Performance is Good Enough, Memory is Limited

Thanks to support for vectorization, performance has been surprisingly good for a non-trivial regression model—a pipeline with multiple complex pre-processing steps and a final LightGBM layer. For millions of datapoints, predictions via the UDTF are generated in approximately 5 minutes:

CREATE OR REPLACE FUNCTION regression_model_udtf(feat1 FLOAT, feat2 FLOAT)
RETURNS TABLE(prediction_1 FLOAT, prediction_2 FLOAT, prediction_3 FLOAT)
LANGUAGE PYTHON
RUNTIME_VERSION = '3.12'
HANDLER = 'Handler'
PACKAGES = (...)
AS $$
import pandas as pd
...

model = load_model()

class Handler:
    @vectorized(input=pd.DataFrame)
    def process(self, df):
        predictions = model.predict(df)

        return pd.DataFrame({
            'prediction_1': predictions[:, 0],
            'prediction_2': predictions[:, 1], 
            'prediction_3': predictions[:, 2]
        })
$$;

On the other hand, memory is quite limited when using Snowflake’s default warehouses. Initially, I encountered out-of-memory issues, but managed to overcome these with a simple batching mechanism.

WITH batched_data AS (
    SELECT 
        FLOOR((ROW_NUMBER() OVER (ORDER BY id)) / 10000) AS batch_id,
        *
    FROM input_table
)
SELECT
    *
FROM batched_data b,
     TABLE(regression_model_udtf(feat1, feat2) PARTITION BY batch_id)

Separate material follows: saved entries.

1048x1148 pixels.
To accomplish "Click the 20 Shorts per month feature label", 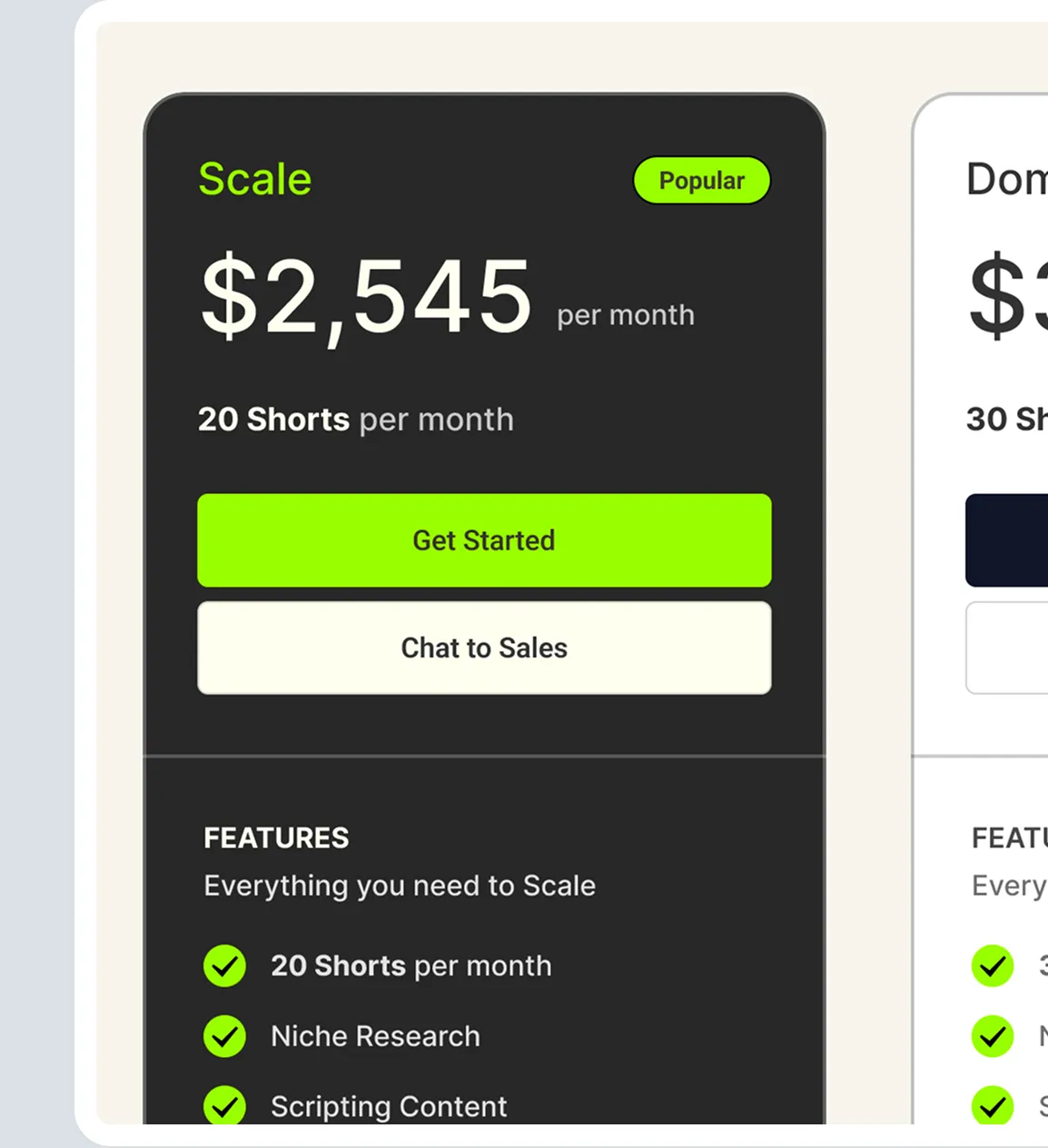I will tap(411, 965).
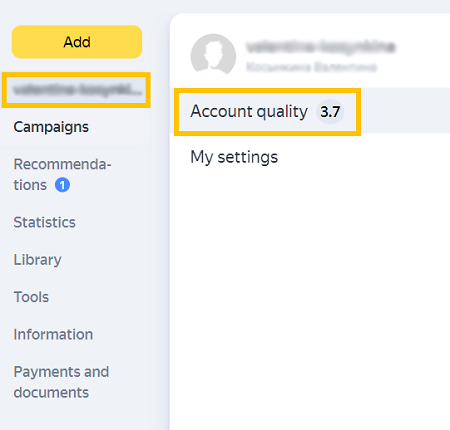Image resolution: width=450 pixels, height=430 pixels.
Task: Open the Recommendations section
Action: coord(62,174)
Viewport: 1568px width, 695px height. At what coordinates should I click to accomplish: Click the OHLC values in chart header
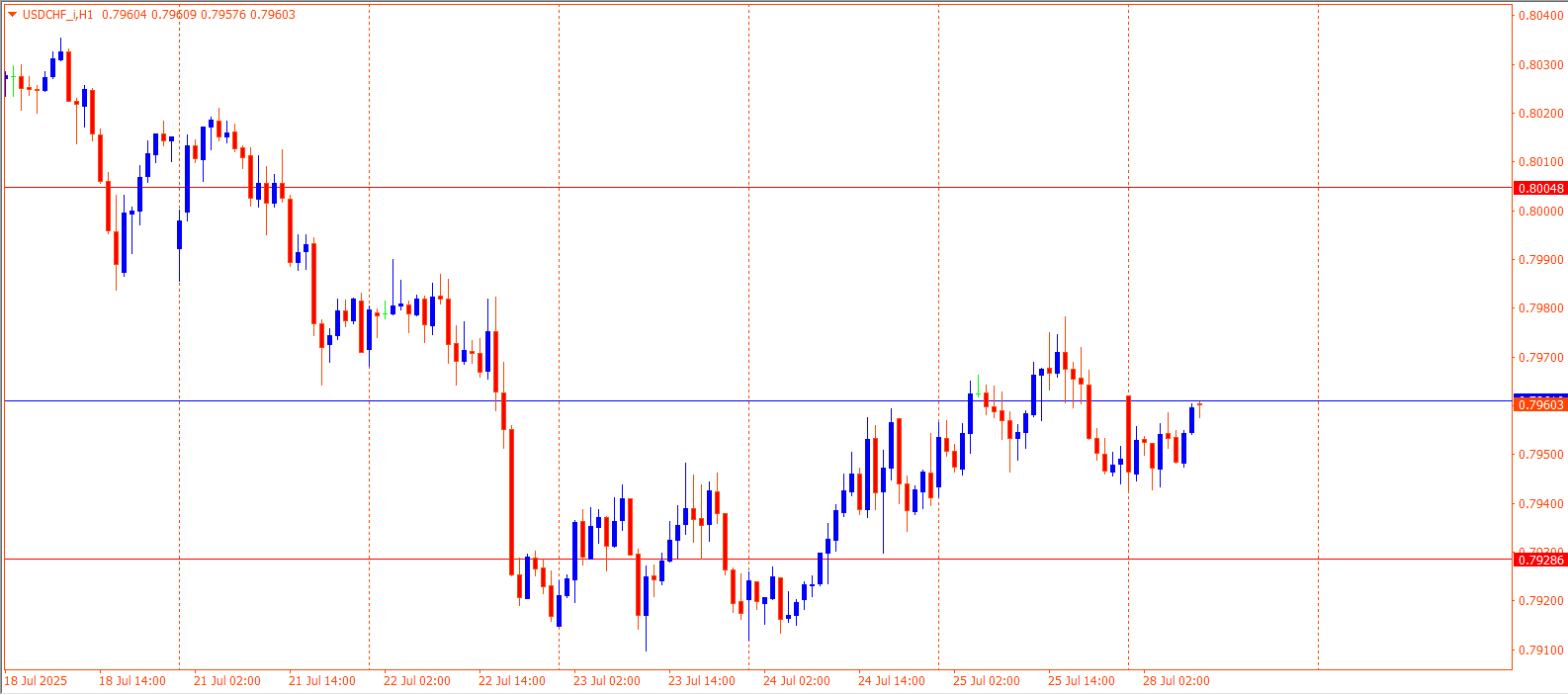coord(198,15)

Dependency Management Works, but Has Its Shortcomings

By default, Snowflake UDTFs allow you to install additional Python packages from Anaconda. An important (and somewhat hidden) detail is that these packages must come from a dedicated Snowflake channel. While this is generally sufficient for most use cases, I encountered several outdated packages during implementation.

CREATE OR REPLACE FUNCTION regression_model_udtf(features ARRAY)
...
PACKAGES = (
    'scikit-learn==1.1.3',
    'lightgbm==3.3.2', 
    'pandas==1.4.4', 
    'numpy==1.23.3',
    'joblib==1.1.0'
)
AS $$
...

Furthermore, it appears impossible to freeze a Python environment completely—you can only pin high-level dependencies. This makes production usage of Snowflake UD(T)Fs somewhat questionable, as transitive dependencies might change in the background after redeployment, potentially breaking the UDTF or, worse, causing unpredictable behavior.

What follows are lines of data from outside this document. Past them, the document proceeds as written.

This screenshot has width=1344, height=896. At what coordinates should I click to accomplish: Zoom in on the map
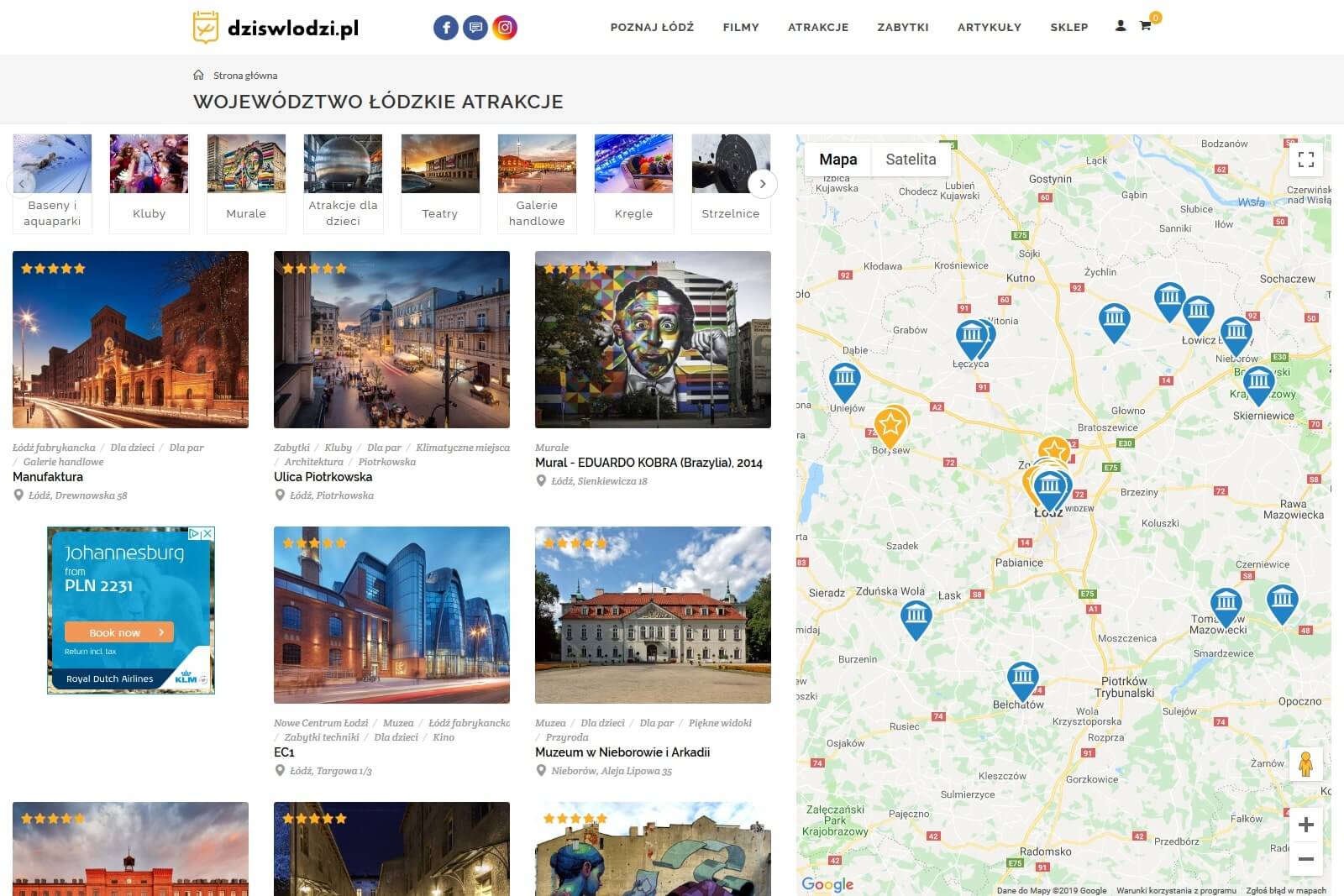tap(1305, 825)
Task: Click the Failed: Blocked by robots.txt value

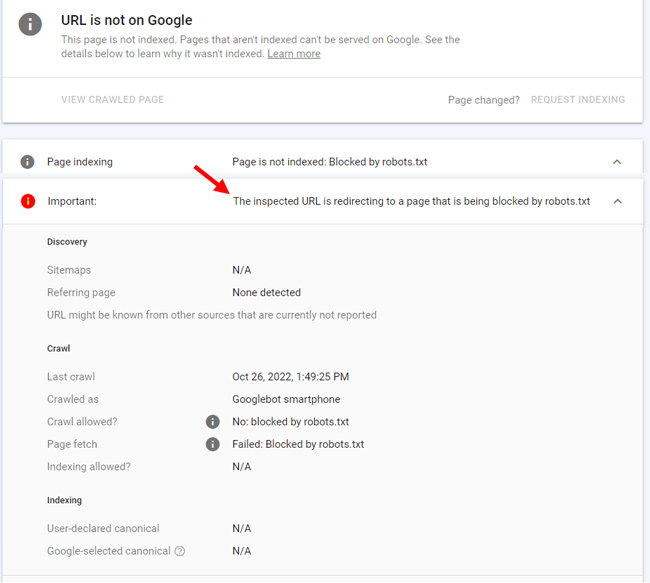Action: [298, 444]
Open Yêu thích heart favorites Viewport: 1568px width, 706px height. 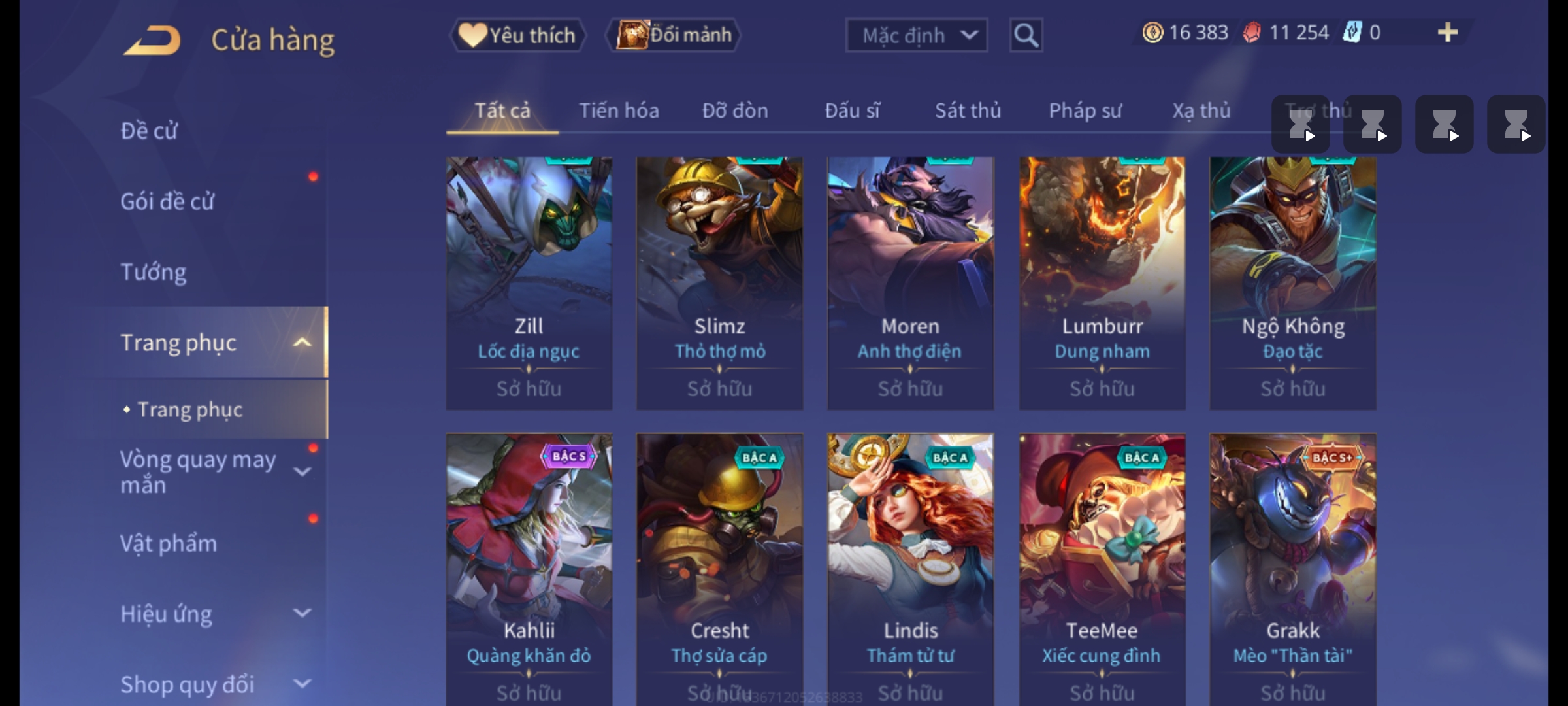coord(517,35)
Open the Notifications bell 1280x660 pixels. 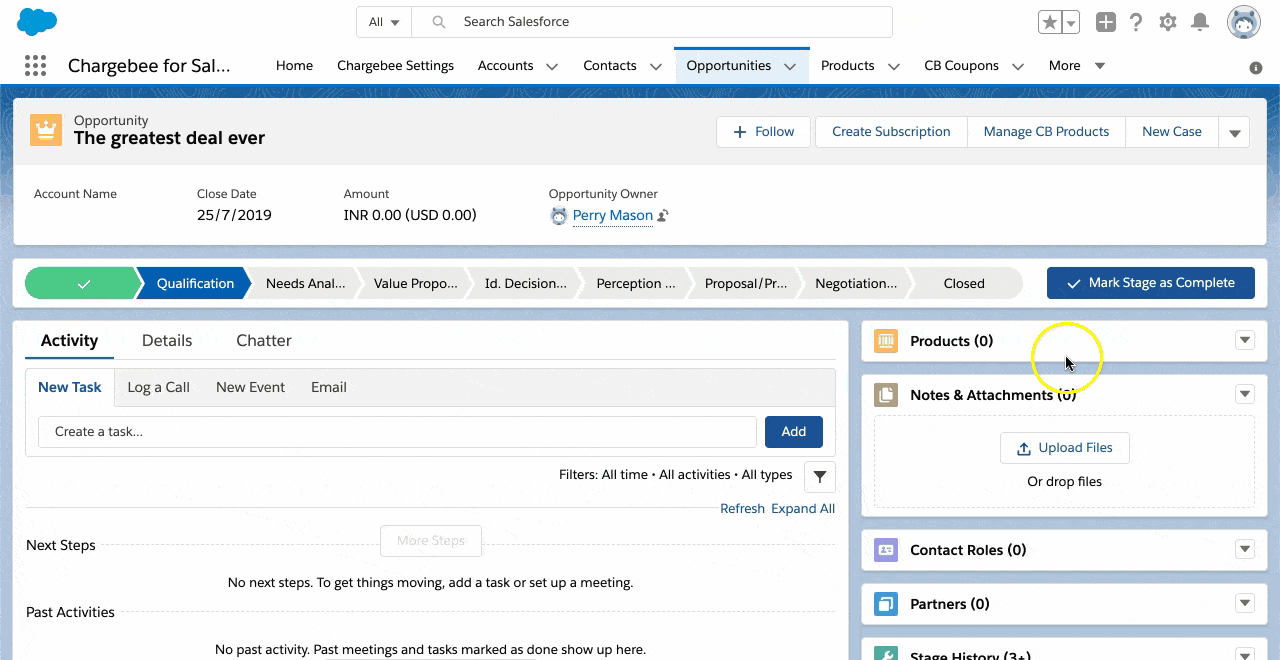click(1200, 22)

What would be preferable is the ability to use an existing pyproject.toml with an accompanying lock-file for a UDTF. This approach would align more closely with standard Python ecosystem practices and would eliminate redundancy when specifying dependencies (since the Python code typically already comes with a pyproject.toml or at least a requirements.txt).

Integrating Custom Python Packages is Easy

In addition to using standard Python packages, our model depended on custom code that needed to be available within the UDTF (such as custom transformers for data preprocessing). Adding a custom Python package to the UDTF proved remarkably straightforward: you simply upload the zipped package to a Snowflake Stage and reference it. The only limitation is that such packages cannot contain native code (e.g., Rust or C/C++).

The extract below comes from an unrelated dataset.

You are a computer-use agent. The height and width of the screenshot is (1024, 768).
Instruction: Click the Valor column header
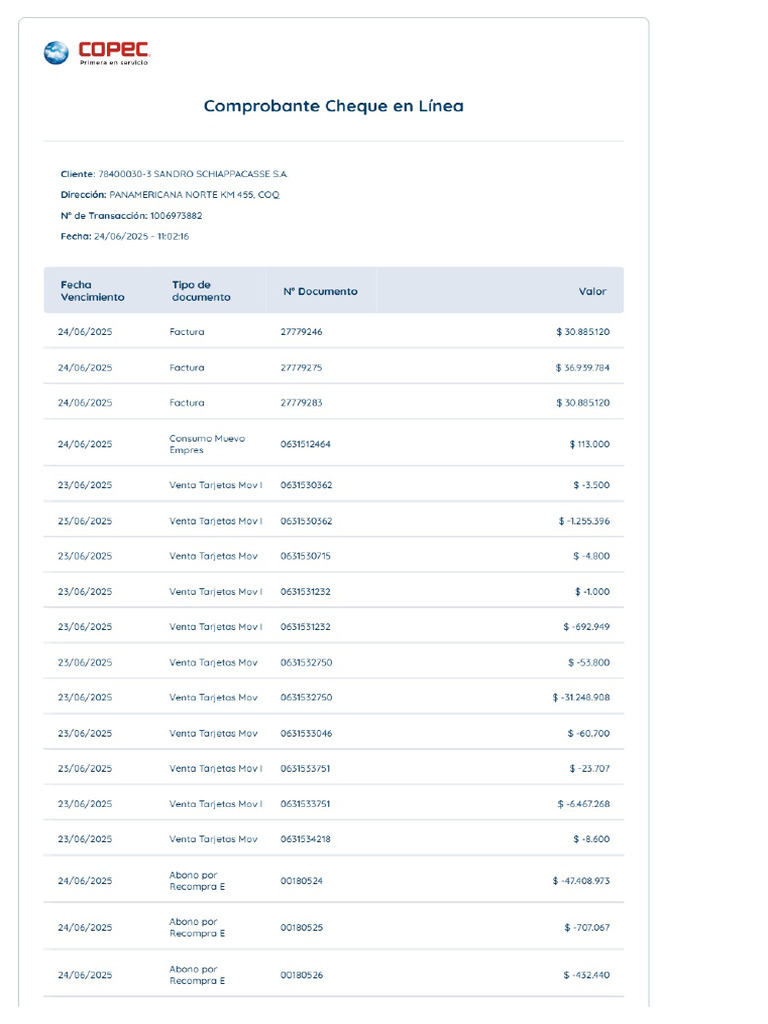click(592, 292)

CREATE OR REPLACE STAGE my_packages;
PUT file://path/to/my_custom_package.zip @my_packages;

CREATE OR REPLACE FUNCTION regression_model_udtf(features ARRAY)
...
IMPORTS = ('@my_packages/my_custom_package.zip')
...
AS $$
...

There Is a Way to Get Around Most Limitations

Finally, it’s worth noting that most of the previously mentioned shortcomings relate to my use of default warehouses for UDTF execution. The trade-off here is between ease-of-use and the technical limitations this approach entails.

If you have the resources to self-manage some infrastructure, Snowpark Container Services might provide more flexibility in terms of performance (e.g., using GPUs) and how the compute environment is configured (it supports custom Docker images). In my case, however, I can tolerate the limitations for now and have therefore opted for the simpler alternative.

In summary, I’m satisfied with Snowflake UDTFs for less complex models, though I expect to learn more about their advantages and disadvantages in the near future.


  1. An alternative here is to use the model registry of Snowflake. Though I haven’t had a look at it in detail, a UDTF seemed to be the simpler alternative as the model was already versioned using MLFlow and required some Snowflake-specific business logic on top. ↩︎